One of the problems in audio is that most common audio analyzers (Audio Precision, Stanford, DScope) have a number of pre-set measurements that make determining things like THD, IMD, S/N ratio, crosstalk, etc relatively simple. Which means this is what most people focus on. And then we get into a numbers game that ends in PPM distortion numbers, etc, which, in our opinion, do not always correlate to great sound.
Now, these types of measurements are important. But you need to take into account two things when making audio measurements, besides the pre-set menus:
1. Is the system set up correctly?
First, whenever anyone says "making measurements is easy and absolute," they haven't read the 312-page manual that comes with a Stanford SR1. I like to ask, "So, how many thousands of hours do you have using an Audio Precision, Stanford, and DScope?" when people assert that measurements are absolute.
For example, something as simple as a bad cable can make your measurements completely meaningless. I've run into this a number of times. Same goes for bad jacks, power cables sitting on top of signal cables going to the analyzer, cellphones sitting next to the analyzer, ground loops, etc. Hell, we even blew up a generator output on one of our Stanfords somehow, and didn’t know it until a bunch of weird measurements led us to do a loopback test.
And measurement can look very different depending on how things are set. Is it spectrum-weighted? Are there hardware filters in place? What’s the FIR window? How much averaging? How many points? What’s the noise floor of the analyzer on wide bandwidth and narrow bandwidth? What THD spikes does the analyzer create?
The reality is, measurements aren’t 100% repeatable. Which is why we provide measurement summaries that are very conservative, rather than long printouts from the Stanfords.
2. Are you measuring the right things?
This is the big one. Looking at standard THD at 1K or 20K or CCIF IMD is one thing—and, to be fair, you still have to look at it over a wide bandwidth, not high-res measurements limited to 30 or 40kHz.
Looking at a multitone source (which the Stanford allows you to create—up combining several different frequencies at once) is much more revealing and interesting.
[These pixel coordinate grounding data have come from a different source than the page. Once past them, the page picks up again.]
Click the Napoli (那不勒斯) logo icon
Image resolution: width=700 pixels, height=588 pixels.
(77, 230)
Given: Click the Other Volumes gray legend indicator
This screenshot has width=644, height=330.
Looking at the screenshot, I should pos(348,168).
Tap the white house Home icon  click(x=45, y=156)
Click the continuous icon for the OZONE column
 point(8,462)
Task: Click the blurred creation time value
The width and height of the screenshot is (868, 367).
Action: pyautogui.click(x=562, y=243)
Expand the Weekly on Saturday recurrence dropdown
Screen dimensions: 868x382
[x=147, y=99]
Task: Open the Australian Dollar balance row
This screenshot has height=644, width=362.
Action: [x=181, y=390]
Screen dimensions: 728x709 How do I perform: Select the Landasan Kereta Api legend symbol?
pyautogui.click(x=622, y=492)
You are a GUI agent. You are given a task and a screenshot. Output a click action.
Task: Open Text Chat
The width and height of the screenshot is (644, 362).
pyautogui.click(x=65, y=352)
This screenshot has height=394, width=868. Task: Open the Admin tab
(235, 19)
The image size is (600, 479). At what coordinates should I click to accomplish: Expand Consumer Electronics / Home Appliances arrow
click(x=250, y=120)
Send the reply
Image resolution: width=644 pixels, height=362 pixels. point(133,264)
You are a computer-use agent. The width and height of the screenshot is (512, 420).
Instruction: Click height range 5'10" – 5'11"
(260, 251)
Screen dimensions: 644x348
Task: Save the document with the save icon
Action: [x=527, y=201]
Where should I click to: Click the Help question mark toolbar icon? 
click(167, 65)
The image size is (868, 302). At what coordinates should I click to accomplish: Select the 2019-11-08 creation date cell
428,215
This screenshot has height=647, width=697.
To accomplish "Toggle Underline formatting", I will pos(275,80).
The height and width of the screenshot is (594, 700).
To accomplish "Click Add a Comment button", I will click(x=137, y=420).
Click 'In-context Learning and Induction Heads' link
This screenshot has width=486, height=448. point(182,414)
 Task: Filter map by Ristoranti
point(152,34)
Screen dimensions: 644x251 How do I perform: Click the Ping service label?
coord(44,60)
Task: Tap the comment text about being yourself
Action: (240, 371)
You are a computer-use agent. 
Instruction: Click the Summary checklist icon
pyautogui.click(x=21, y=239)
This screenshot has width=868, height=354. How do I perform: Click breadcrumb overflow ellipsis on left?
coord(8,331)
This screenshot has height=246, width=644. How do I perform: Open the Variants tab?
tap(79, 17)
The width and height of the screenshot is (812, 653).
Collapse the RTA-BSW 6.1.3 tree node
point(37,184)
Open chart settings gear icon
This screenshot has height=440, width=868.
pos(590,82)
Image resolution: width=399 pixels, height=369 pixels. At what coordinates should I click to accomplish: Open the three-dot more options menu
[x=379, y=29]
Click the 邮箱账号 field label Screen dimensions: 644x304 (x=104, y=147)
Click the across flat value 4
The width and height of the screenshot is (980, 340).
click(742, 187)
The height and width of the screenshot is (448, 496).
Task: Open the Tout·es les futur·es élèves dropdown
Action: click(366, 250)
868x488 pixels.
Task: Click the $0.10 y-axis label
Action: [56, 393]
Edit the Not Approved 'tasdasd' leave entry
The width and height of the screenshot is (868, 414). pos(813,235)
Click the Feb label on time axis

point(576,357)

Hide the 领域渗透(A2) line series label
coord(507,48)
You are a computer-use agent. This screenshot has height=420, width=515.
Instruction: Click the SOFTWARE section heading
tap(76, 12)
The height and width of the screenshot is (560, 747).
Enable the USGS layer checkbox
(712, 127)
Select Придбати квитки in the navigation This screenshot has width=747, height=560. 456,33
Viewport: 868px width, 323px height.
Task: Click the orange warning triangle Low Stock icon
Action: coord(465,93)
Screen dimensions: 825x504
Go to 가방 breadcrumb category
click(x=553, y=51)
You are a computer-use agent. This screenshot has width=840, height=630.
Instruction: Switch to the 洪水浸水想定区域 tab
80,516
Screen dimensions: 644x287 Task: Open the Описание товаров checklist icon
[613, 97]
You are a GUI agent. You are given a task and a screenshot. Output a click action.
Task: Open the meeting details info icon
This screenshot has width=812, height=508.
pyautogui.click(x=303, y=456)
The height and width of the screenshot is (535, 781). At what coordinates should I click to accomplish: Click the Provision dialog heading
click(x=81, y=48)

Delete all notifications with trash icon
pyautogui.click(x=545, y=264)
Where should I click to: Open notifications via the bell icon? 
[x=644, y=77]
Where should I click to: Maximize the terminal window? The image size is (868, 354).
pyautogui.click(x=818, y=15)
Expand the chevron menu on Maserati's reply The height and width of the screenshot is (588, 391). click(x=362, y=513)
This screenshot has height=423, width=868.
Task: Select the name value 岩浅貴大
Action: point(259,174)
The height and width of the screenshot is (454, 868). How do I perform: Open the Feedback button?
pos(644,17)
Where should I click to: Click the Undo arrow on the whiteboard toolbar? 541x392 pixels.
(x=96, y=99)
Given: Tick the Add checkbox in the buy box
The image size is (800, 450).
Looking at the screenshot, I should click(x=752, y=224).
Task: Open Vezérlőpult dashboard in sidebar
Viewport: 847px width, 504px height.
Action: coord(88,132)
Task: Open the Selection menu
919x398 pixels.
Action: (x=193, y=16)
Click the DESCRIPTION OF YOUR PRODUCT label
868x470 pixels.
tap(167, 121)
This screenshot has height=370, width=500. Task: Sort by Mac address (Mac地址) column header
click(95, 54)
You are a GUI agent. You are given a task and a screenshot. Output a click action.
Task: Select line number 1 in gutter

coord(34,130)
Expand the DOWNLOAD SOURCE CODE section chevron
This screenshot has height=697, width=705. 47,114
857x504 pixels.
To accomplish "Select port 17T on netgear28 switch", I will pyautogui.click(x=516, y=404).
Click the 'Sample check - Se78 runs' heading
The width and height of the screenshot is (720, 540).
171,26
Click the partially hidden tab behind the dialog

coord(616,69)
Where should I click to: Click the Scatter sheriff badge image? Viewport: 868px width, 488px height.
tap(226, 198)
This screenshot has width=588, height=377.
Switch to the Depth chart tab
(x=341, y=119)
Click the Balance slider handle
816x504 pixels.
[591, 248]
We don’t publish this data because it doesn’t match any industry standards, and also because we’ve come to our own measurement regime that produces what we consider to be meaningful results. However, we could be fooling ourselves, so best to keep it internal.
Also, looking at jitter beyond a Jtest-style signal from the analyzer is more interesting. This is one case where you should not be using an audio analyzer—where it’s better to use an interval counter at the actual clock pins. Measuring things this way quickly makes you question the advantages of today’s buzzword-compliant femto clocks.
But these are only a couple of examples. Do we know all the measurements correlate exactly to a DAC or amplifier’s perceived performance? No. Do we have a better idea of how our products perform? Yes.
So, we’ll keep measuring…and we’ll keep listening…and we’ll keep driving some people crazy because we do both.